Study material Start Marker

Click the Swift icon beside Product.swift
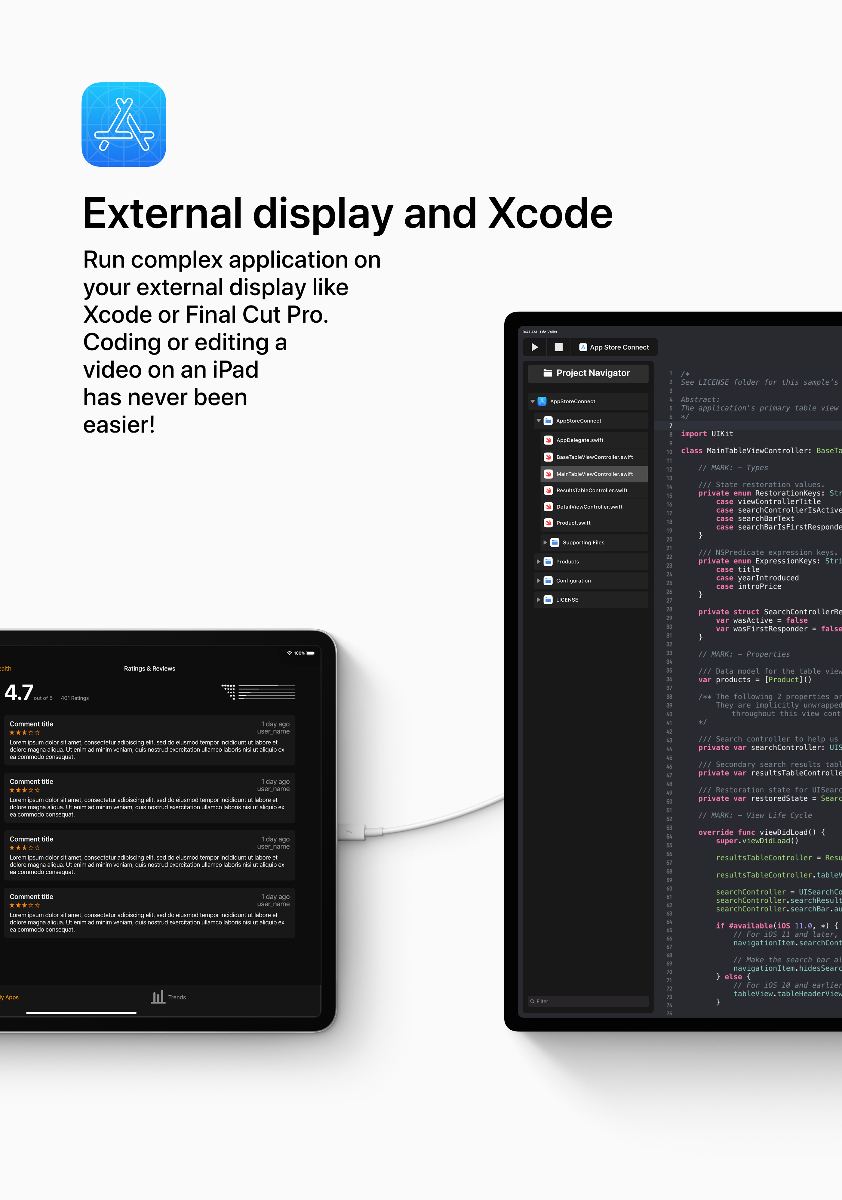 tap(548, 523)
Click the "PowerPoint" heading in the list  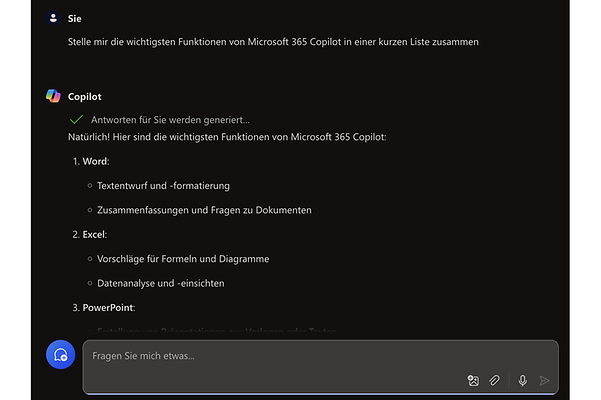(x=108, y=307)
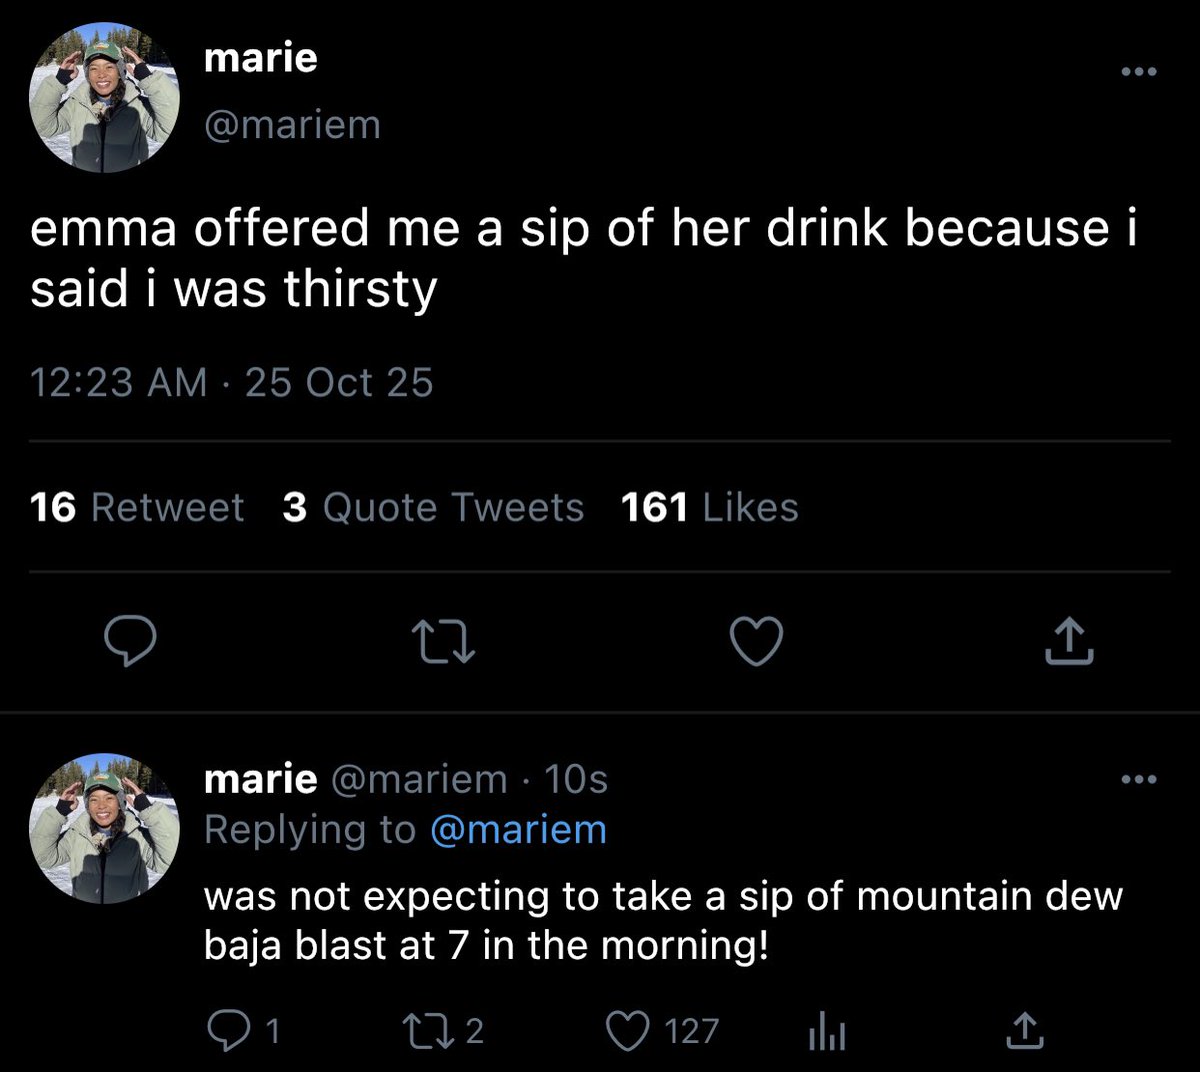Image resolution: width=1200 pixels, height=1072 pixels.
Task: Open more options for reply tweet
Action: click(x=1138, y=779)
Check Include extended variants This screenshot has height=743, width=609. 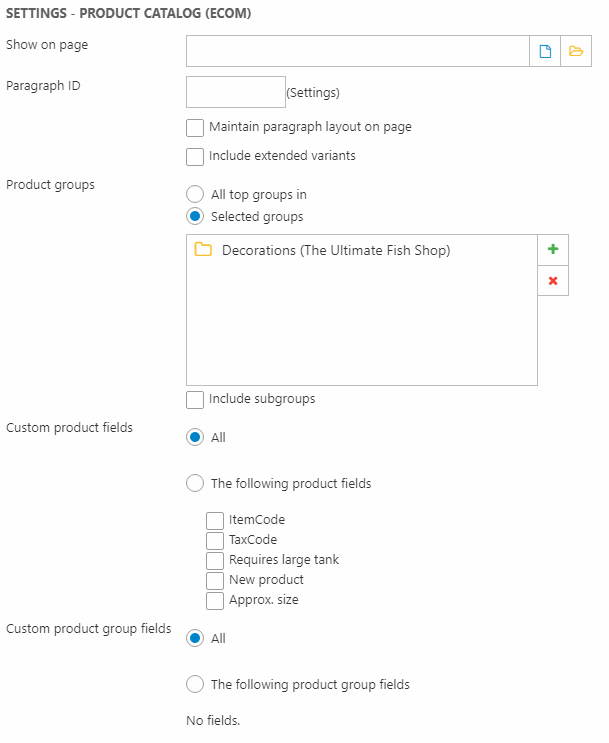click(196, 156)
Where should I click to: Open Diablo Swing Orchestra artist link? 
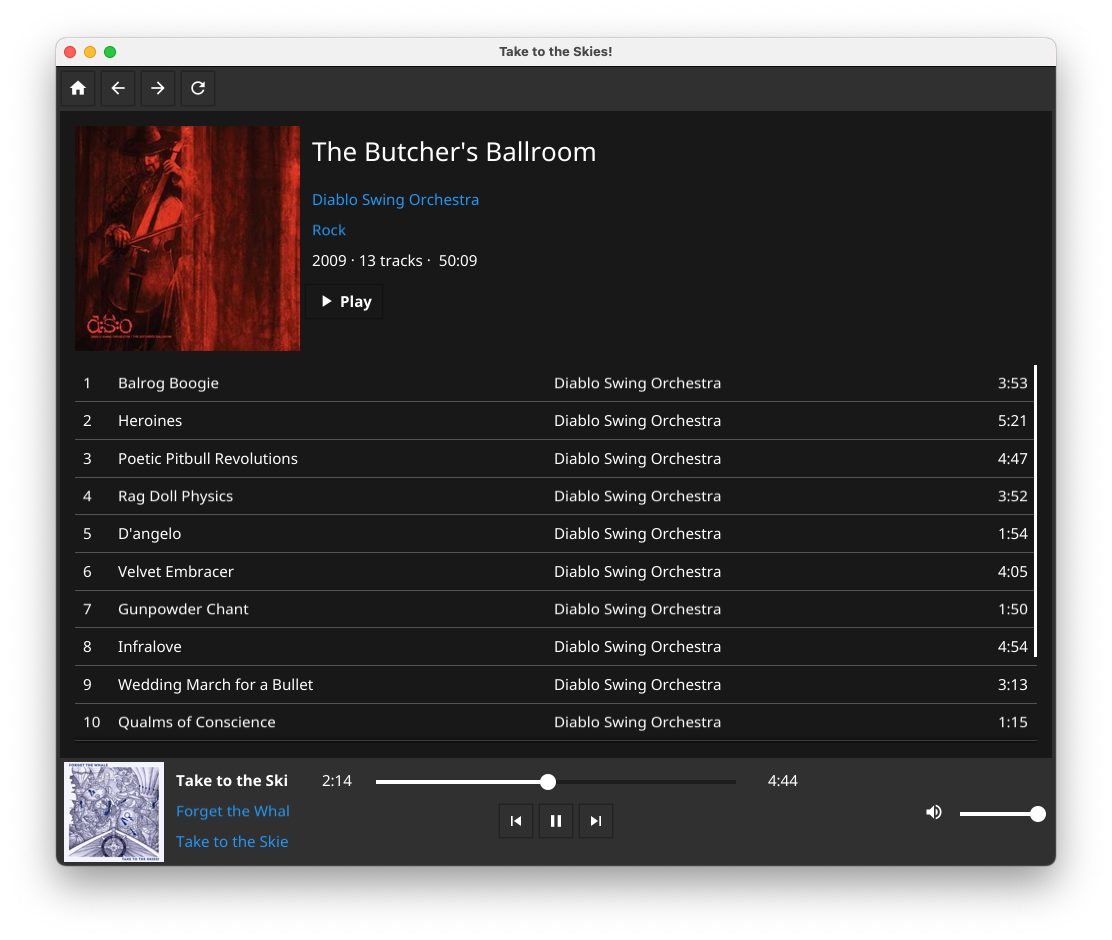pyautogui.click(x=396, y=199)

Study material End Marker

* What you have to do *
Starting at the line that holds "Where should I" and stopping at the last line of the listing above, write out each line exactly as it appears, and omit the pictures.

* Solution for this exercise *
Where should I click to: Open Diablo Swing Orchestra artist link? 
pyautogui.click(x=396, y=199)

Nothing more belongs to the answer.